Yayoi Watanabe is good as Yuki. Though she’s a hooker caught in an incestuous relationship with her brother, she’s also the most ‘normal’ character in the film. Mikio Narita (Zatoichi and the Chess Expert) is surprisingly reserved as the villainous Detective Kondo. And Reisen Ri nearly steals the show as the campy villain Katsu.
This would be director Shunya Ito’s last entry in the series. He made his directorial debut with #701: Scorpion and wanted to branch out. Ito’s three Scorpion films came back-to-back-to-back. All other future films in his career would be more spread out, with only eleven more films over the next 40 years. Though still best remembered for his Scorpion films, Ito remembers in an interview that a Toei executive considered never releasing the original film, likely because of its questionable content.
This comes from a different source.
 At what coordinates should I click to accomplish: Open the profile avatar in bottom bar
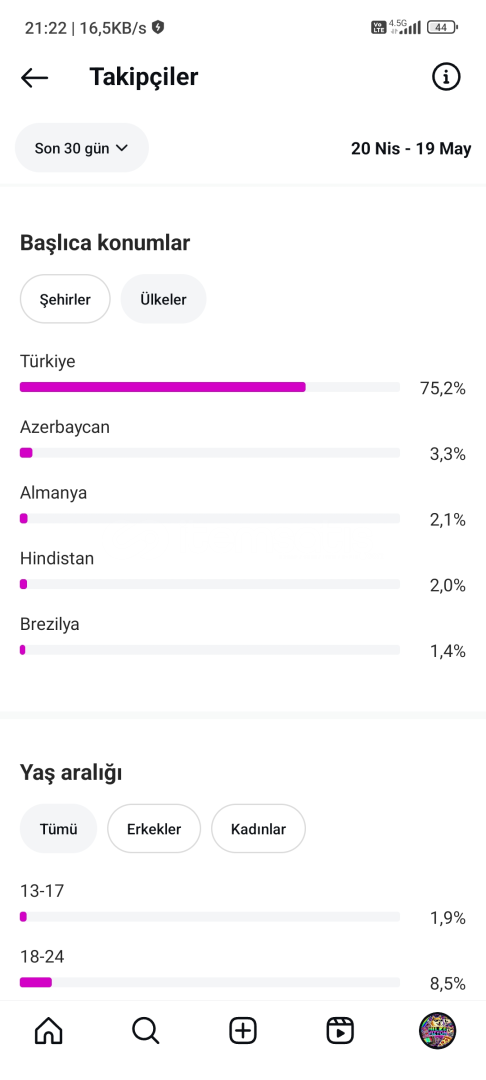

Ito was the head of the studio’s union at the time and he ultimately prevailed, which is something the studio really should thank him for because the films became big successes both financially and critically. Future Ito films would invite a different kind of controversy. 1985’s Gray Sunset was a popular film in Japan and was selected to represent the country in the Best Foreign Language Film category at the Oscars, despite the rest of the world heaping praise upon Akira Kurosawa’s Ran. (Ran was nominated for four Oscars and won for Best Costume Design, which is a rare level of recognition for a foreign film in an American awards show. Gray Sunset didn’t make the cut for Best Foreign Language Film and has been largely forgotten about outside of its native Japan.) Ito’s 1998 film Pride was a biopic about Prime Minister Tojo, which presented the man in a positive light. Though a box office success in Japan, critics (especially those of other Asian countries) accused the film of historical revisionism, saying Ito whitewashed Tojo’s role in the war and ignored the country’s human rights crimes. Ito defended his film and tried to explain his intentions but, with the exception of a documentary about filmmaking, he would not make another feature film for over a decade.
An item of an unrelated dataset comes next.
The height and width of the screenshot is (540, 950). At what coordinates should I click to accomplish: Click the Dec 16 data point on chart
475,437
Ito’s first two Scorpion films had some strong, angry political commentary. Beast Stable has considerably less on its mind. One new theme that Beast Stable explores is motherhood. Motherhood is something that horror likes to return to often but Beast Stable finds some strange new territory in the theme. One disturbing sequence finds two abortions happening at the same time in two different locations. One is sad, the other is terrifying. It’s horrific stuff, and reminds me of the chestburster scene in Ridley Scott’s Alien – and on that note, seeing a similar sequence to the chestburster playout in a real-world situation helps me better understand how/why women reacted so strongly to Alien in 1979.
This is not my favorite Scorpion film but it does feature one of my favorite moments, as we later return to the abortionist’s sterile, white operating room and witness blood spraying onto the walls. There’s no characters at first, no sign of who is bleeding to death, just the sight of blood spray on white. It’s a trippy revenge fever dream.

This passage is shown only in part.